*MATERIAL FOR THIS EXERCISE*.
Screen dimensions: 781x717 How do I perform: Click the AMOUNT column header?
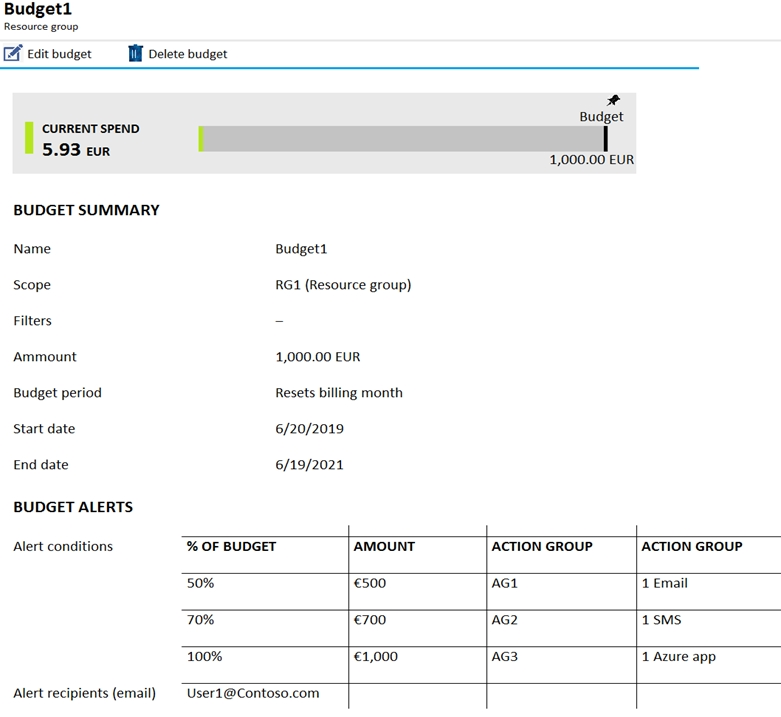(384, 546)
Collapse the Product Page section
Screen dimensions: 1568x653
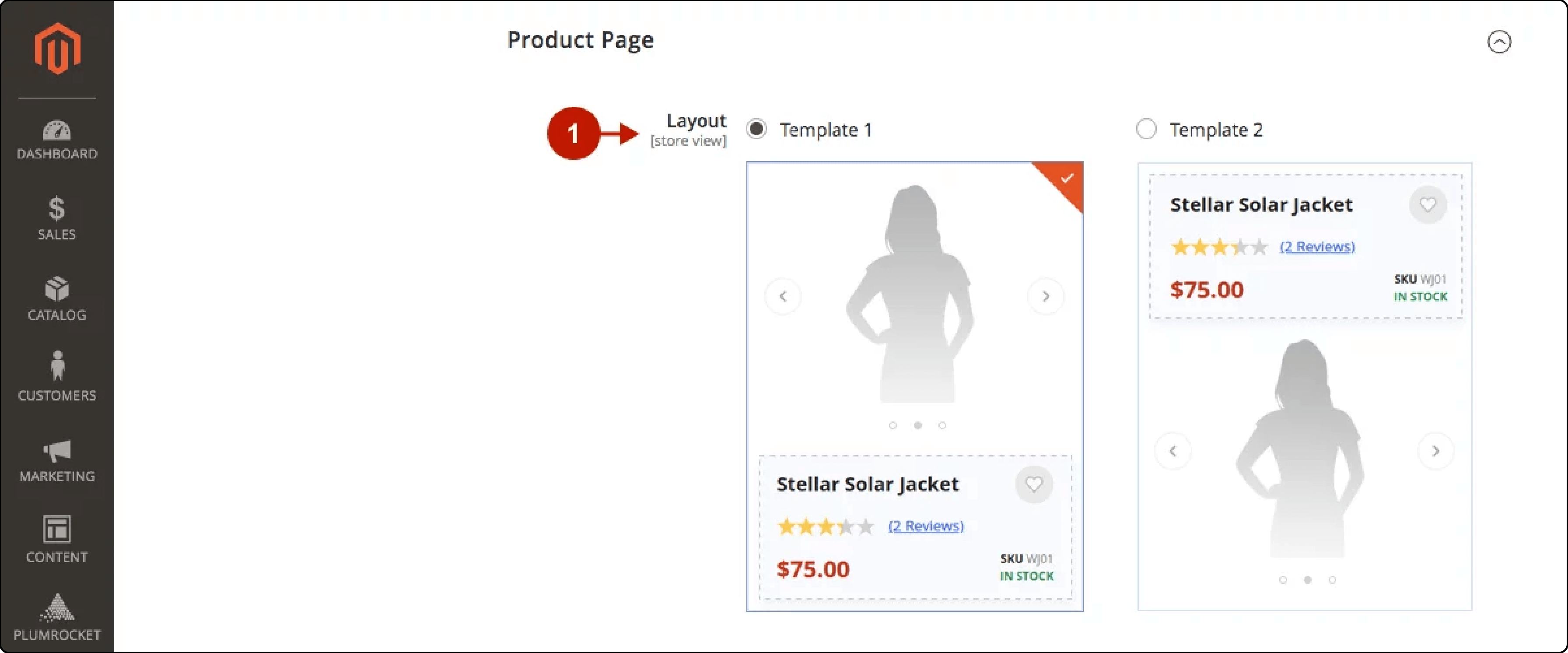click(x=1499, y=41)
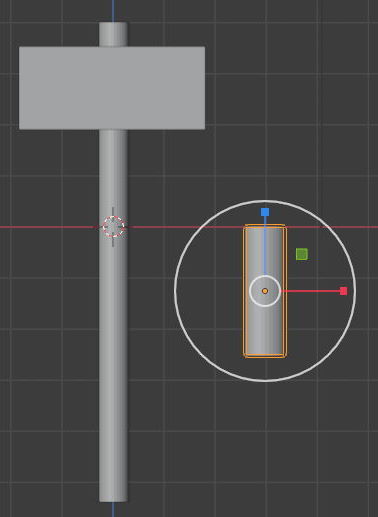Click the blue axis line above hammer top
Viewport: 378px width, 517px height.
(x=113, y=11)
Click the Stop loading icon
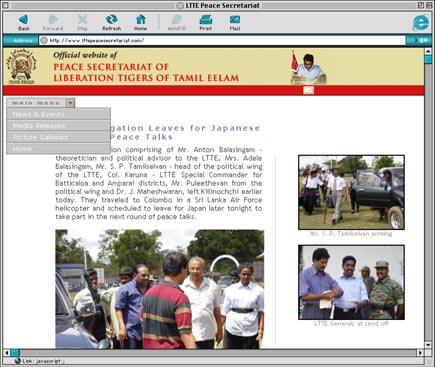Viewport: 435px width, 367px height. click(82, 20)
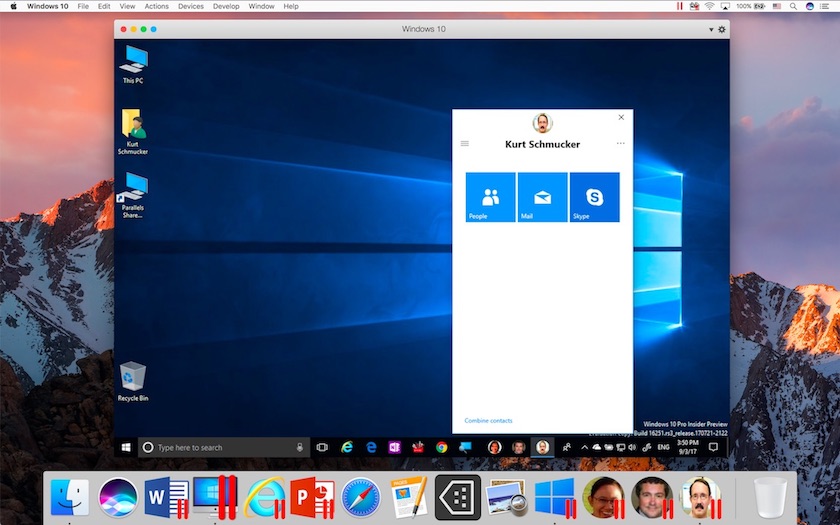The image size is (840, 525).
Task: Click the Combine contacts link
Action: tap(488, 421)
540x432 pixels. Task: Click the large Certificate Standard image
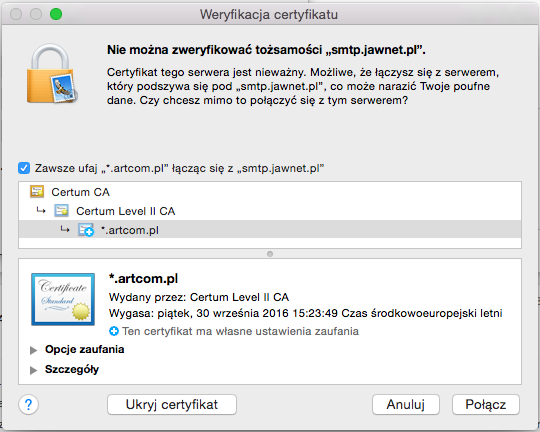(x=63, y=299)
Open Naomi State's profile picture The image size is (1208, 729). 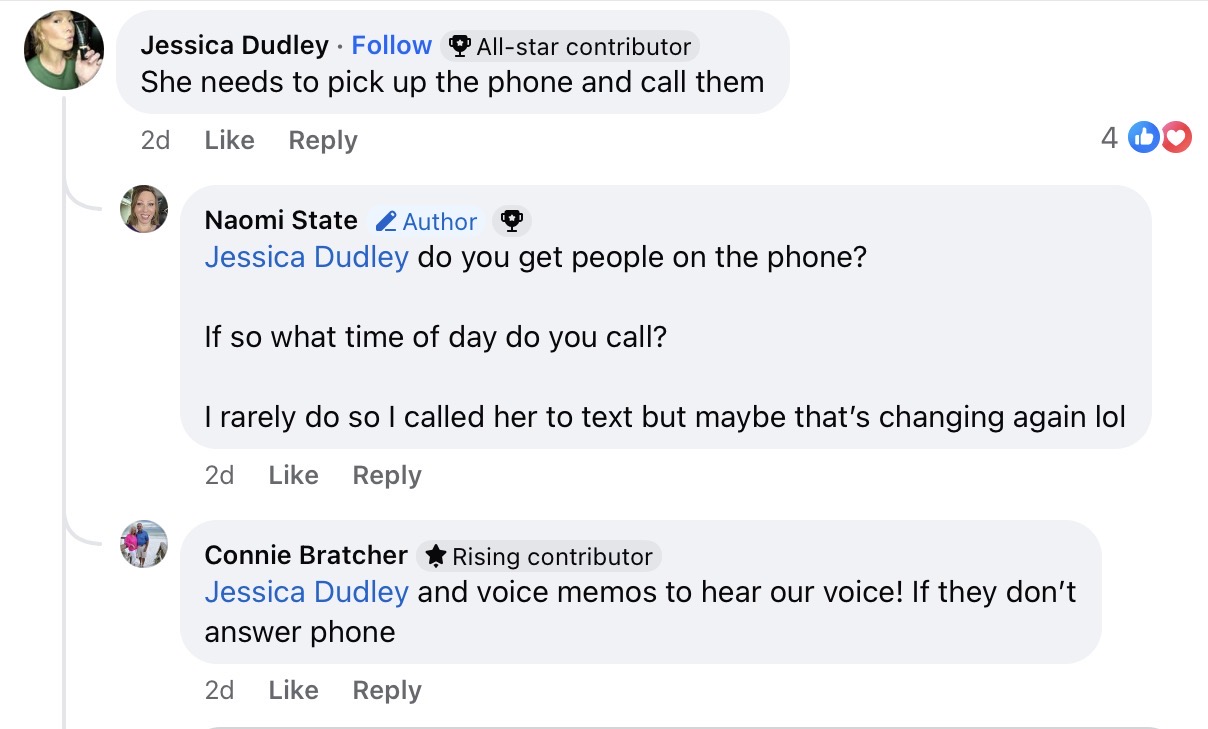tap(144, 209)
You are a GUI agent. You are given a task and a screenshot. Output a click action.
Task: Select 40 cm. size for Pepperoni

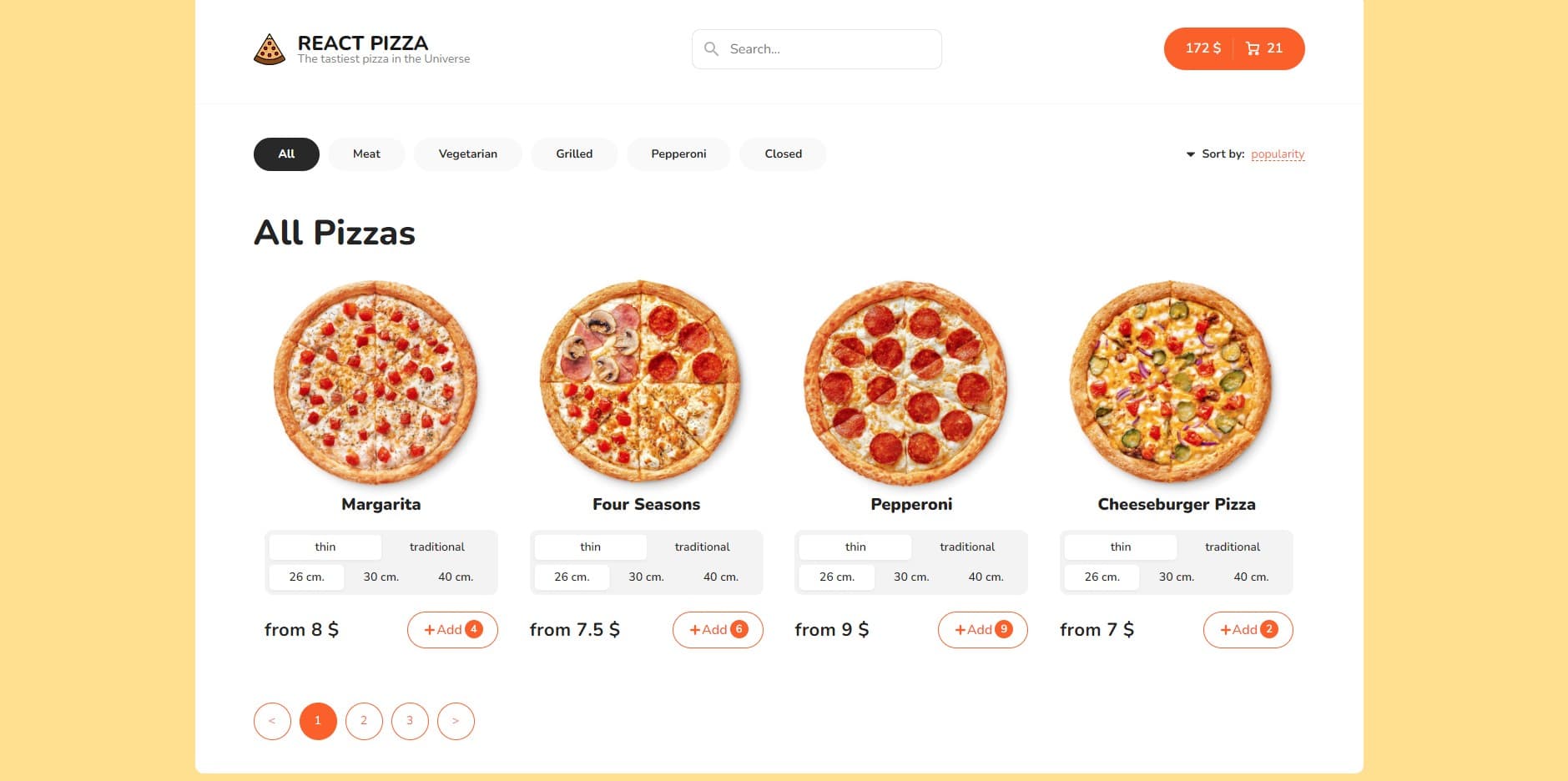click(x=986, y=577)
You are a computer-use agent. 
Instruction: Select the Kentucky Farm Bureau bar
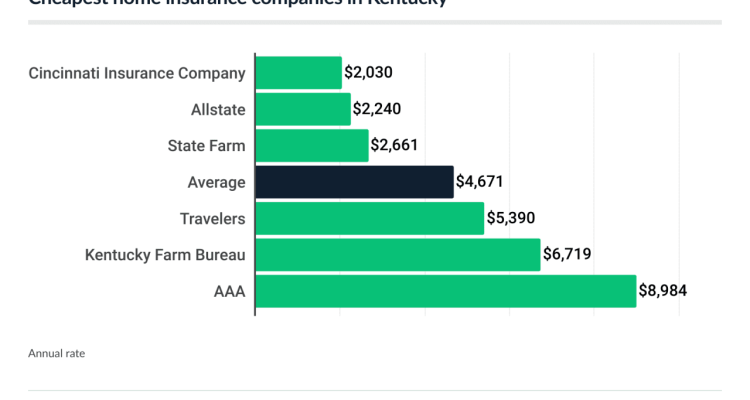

*EXERCISE GOAL*. Every line that contains the string "agent" should be returned from the data.

*RESPONSE TO THE EXERCISE*.
You are a GUI agent. You are given a task and a screenshot. Output a click action.
You are a computer-use agent. 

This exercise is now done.